*Текст для чтения*:
§ §

Для людей, воспитанных прежде всего на толстовском и чеховском реализме, раздражающим может быть само свойственное фантастике стремление уравнять вероятное с невероятным, столкнув, скажем, американский провинциальный мир, хорошо знакомый нам еще по Марку Твену, а затем по Карсон Мак-Каллерс, Харпер Ли, Колдуэллу, даже по стоящему на грани откровенного, гротеска Фолкнеру, с миром каких-то лиловых цветов, да вдобавок еще мыслящих и действующих. При всей скрытой фантастичности нарисованных Фолкнером картин, при всей полярности изображенных им страстей и начал, его мир является лишь темпераментным заострением реального и вероятного и так и воспринимается читателем, склонным к реалистической установке. К. Саймак в своем романе выходит далеко за эти пределы: исключительное, но возможное становится у него откровенно невероятным, и это невероятное выступает на совершенно равных правах со знакомой реальностью, противоречит ей, вступает с ней в спор. Но такова вообще отличительная черта фантастики. Как замечает Г. Гуревич, «любое искусство… оперирует преимущественно с придуманными образами, придуманными, но правдивыми по существу. И грамотные люди привыкли к этому противоречию… В фантастике то же и не то. Мера выдуманности иная, скелет торчит наружу, невероятное режет глаза. А автор хочет, чтобы его принимали всерьез, и тратит усилия, чтобы подать невероятное как вполне вероятное4. Те же компоненты, что и в реализме, но там выдумка подчинена реальному и возможному, а здесь она вполне с ним равноправна.

В научной фантастике такое свойство основано на принципиальном стремлении заглянуть в будущее и неизвестное. И, осуществляя этот порыв, она также вынуждена совмещать друг с другом контрасты: неизвестное можно построить только из материала известного. Лиловый мир парадоксально отличается от земного, но для его создания Саймак мог воспользоваться лишь новым сочетанием знакомого материала, окутанным до конца непроницаемой тайной. Цветы, и холмы, и река, и способность материи мыслить – все это в отдельности как будто привычно и в то же время, представая в небывалой фантастической взаимосвязи, становится загадочным – и не только в целом, но и в каждой на вид знакомой черте.

§ §

*Фрагменты листинга*:
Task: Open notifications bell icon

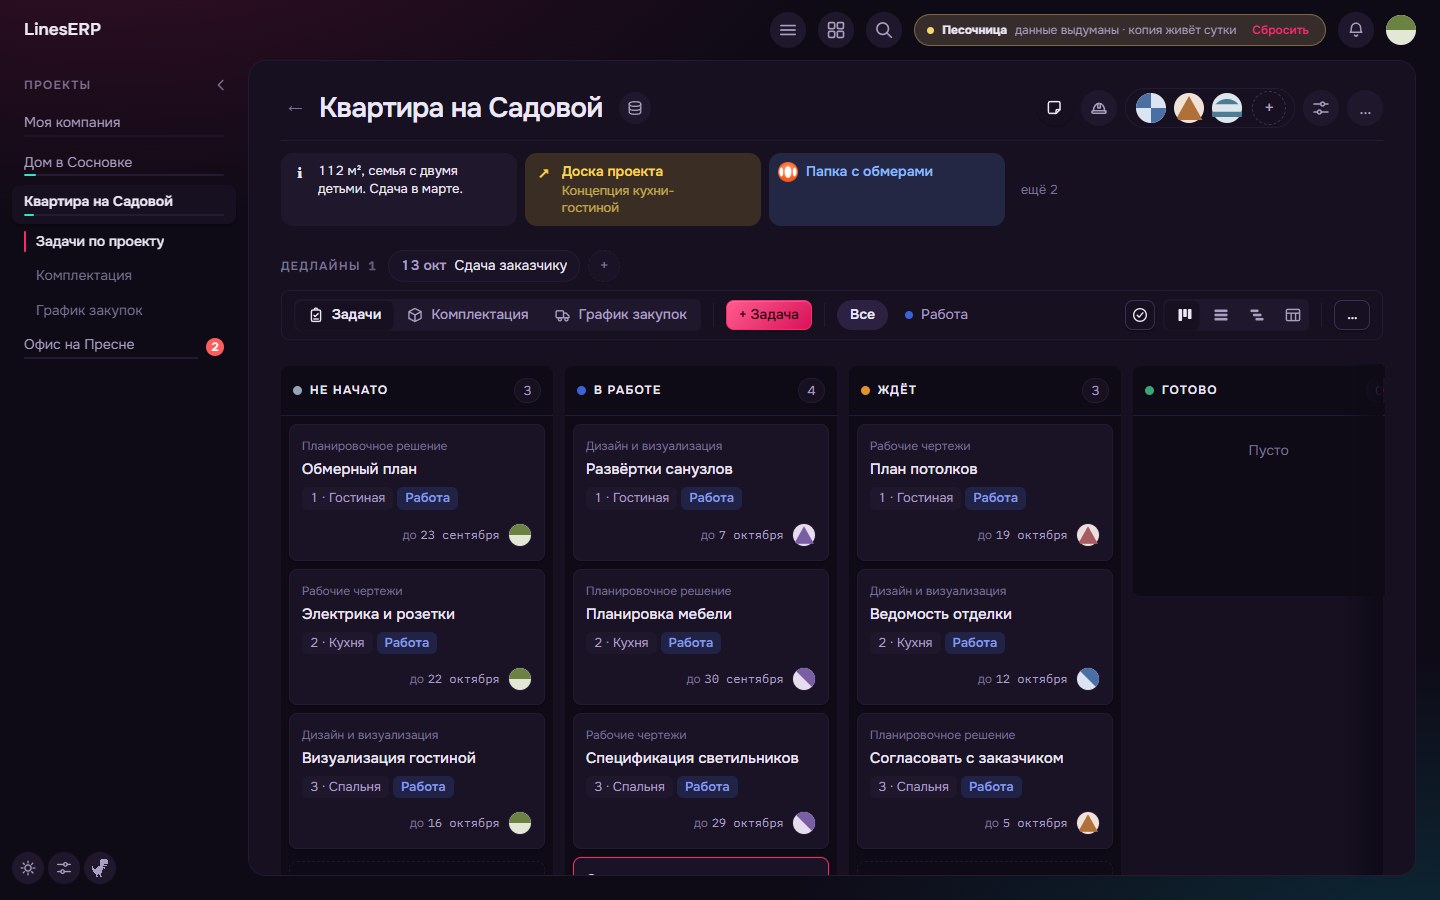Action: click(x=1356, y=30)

§ §

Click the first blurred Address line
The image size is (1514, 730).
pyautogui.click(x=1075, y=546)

§ §

*Формулировка задания 1*: На чьи слова ссылается отрывок о фантастике, утверждая, что в фантастике «мера выдуманности иная»?
*Формулировка задания 2*: Почему научная фантастика, согласно отрывку о фантастике, вынуждена совмещать друг с другом контрасты?

*Ответ 1*: На слова Г. Гуревича.

*Ответ 2*: Научная фантастика стремится заглянуть в будущее и неизвестное, а неизвестное можно построить только из материала известного. Поэтому даже лиловый мир Саймака создан лишь новым сочетанием знакомого материала.